## WHAT YOU NEED TO DO
Your result should be every line of the records below that contains the word "Resto".

START INFORMATION SHOWN

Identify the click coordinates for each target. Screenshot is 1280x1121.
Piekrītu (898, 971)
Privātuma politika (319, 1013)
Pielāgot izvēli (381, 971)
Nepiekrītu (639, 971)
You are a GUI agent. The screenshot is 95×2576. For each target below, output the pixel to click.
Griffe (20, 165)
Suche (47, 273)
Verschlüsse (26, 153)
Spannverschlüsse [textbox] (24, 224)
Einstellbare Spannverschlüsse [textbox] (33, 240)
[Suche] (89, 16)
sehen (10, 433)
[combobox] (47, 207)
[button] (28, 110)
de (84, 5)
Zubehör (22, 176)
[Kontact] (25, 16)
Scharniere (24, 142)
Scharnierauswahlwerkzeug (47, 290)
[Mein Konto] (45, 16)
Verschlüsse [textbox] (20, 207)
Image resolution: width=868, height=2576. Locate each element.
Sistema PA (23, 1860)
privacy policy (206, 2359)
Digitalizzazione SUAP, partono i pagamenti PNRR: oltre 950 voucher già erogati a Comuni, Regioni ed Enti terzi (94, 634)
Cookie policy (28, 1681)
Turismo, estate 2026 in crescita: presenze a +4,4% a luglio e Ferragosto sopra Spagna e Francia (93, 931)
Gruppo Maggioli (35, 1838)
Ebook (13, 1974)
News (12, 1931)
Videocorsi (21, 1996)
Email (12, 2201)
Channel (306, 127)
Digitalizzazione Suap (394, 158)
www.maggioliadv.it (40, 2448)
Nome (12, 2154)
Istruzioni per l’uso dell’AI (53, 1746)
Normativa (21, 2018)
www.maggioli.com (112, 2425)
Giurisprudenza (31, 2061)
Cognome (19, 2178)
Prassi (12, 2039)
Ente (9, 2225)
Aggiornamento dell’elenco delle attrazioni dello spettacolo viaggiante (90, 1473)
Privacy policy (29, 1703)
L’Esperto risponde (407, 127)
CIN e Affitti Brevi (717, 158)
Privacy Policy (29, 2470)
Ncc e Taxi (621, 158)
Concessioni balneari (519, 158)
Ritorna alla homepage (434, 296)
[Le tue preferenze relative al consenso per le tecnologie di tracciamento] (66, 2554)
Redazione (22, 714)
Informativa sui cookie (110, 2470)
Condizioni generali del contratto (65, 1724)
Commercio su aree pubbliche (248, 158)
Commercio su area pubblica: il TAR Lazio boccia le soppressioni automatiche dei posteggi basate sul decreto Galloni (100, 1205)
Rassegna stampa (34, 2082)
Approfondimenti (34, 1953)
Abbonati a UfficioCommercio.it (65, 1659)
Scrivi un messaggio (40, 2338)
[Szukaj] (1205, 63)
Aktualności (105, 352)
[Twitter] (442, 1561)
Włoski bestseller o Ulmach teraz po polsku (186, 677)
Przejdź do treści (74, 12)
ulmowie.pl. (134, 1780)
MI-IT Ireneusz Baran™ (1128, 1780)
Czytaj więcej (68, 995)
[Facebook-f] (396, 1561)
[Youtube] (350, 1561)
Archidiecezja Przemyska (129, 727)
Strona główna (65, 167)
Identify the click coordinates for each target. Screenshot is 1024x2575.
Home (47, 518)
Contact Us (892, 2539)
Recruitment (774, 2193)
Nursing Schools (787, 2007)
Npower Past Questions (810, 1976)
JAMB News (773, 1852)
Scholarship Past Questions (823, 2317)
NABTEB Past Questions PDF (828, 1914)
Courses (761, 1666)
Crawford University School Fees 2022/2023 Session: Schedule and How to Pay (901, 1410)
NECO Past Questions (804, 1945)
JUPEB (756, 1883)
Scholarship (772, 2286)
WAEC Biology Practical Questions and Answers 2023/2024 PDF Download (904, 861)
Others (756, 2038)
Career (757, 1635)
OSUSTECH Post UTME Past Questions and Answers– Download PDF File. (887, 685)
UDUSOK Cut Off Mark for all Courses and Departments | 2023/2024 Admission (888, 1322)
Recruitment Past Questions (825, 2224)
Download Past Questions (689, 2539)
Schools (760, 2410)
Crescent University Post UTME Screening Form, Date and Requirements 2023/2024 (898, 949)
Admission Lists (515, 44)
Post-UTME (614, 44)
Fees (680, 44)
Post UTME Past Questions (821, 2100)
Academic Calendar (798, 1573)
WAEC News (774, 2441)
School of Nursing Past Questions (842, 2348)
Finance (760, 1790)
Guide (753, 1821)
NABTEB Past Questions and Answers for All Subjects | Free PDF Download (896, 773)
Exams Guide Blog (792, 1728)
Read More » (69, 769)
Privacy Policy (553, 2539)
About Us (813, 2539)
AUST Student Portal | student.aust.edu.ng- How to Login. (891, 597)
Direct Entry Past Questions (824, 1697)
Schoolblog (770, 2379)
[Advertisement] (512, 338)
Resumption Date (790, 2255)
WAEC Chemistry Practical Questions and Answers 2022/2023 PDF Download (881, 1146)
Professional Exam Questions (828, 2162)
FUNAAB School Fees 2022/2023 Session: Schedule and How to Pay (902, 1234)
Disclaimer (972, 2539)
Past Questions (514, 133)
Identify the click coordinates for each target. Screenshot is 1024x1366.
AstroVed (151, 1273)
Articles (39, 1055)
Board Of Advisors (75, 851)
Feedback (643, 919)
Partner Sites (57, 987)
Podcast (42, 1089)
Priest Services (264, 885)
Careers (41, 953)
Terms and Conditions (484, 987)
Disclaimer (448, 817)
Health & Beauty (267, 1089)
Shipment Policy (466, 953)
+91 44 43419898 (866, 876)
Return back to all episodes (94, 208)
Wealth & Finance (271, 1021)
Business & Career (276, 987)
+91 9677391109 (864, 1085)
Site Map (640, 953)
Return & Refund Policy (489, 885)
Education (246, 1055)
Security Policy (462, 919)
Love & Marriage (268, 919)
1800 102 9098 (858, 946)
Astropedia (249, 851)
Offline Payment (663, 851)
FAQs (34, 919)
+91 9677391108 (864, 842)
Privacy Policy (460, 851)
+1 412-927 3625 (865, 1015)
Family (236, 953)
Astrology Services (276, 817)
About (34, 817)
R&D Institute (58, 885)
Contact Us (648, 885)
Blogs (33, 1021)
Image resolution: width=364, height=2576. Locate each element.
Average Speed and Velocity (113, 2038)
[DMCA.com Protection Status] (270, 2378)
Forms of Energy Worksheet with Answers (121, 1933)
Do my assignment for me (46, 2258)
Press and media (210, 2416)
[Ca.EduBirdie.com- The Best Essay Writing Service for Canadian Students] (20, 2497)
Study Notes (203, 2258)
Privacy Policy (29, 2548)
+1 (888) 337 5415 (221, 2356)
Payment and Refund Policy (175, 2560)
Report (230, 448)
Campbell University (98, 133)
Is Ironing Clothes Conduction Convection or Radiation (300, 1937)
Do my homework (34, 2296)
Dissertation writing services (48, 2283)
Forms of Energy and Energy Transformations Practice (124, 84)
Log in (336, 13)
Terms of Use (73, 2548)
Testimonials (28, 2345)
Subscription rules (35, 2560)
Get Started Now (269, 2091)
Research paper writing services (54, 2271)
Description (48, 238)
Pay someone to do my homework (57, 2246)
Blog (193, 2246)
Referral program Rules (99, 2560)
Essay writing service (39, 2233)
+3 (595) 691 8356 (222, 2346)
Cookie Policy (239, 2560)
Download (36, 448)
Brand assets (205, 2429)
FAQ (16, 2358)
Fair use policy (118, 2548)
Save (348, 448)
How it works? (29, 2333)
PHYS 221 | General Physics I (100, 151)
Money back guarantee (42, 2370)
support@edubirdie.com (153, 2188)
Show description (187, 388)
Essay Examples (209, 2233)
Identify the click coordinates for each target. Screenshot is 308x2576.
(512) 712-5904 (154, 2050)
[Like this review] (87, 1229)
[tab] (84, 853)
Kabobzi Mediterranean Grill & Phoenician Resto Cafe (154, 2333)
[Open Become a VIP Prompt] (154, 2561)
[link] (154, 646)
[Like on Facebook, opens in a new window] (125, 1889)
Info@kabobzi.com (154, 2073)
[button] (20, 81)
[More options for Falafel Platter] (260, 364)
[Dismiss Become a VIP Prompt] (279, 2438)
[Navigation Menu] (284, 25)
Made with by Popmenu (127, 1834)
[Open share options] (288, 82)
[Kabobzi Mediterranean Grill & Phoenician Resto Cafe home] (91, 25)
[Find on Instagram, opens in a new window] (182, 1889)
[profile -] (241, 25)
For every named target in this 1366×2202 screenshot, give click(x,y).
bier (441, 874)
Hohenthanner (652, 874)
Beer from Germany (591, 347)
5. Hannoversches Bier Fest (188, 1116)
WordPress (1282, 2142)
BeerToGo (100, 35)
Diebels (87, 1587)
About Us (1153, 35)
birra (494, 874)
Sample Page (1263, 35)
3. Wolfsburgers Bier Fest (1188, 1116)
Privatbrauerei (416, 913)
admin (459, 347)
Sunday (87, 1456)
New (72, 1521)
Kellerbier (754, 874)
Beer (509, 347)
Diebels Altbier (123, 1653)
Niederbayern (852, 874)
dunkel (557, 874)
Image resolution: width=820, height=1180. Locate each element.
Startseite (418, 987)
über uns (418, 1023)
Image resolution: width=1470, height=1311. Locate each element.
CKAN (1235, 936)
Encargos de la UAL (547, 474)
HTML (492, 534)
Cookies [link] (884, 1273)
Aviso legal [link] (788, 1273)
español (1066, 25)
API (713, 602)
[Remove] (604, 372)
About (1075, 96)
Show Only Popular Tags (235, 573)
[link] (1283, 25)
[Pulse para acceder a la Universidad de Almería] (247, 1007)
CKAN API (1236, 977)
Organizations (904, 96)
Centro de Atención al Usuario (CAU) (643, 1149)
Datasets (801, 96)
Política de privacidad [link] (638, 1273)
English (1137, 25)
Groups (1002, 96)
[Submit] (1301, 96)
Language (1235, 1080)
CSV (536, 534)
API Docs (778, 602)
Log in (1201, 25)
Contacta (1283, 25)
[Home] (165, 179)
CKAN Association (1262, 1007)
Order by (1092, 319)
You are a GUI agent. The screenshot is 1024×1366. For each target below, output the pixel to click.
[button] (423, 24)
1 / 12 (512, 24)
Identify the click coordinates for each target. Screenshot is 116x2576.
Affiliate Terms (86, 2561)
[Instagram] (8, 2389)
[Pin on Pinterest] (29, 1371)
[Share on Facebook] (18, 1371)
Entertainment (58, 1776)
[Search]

END INFORMATION SHOWN

## REPLY
Kabobzi Mediterranean Grill & Phoenician Resto Cafe (154, 2333)
[Kabobzi Mediterranean Grill & Phoenician Resto Cafe home] (91, 25)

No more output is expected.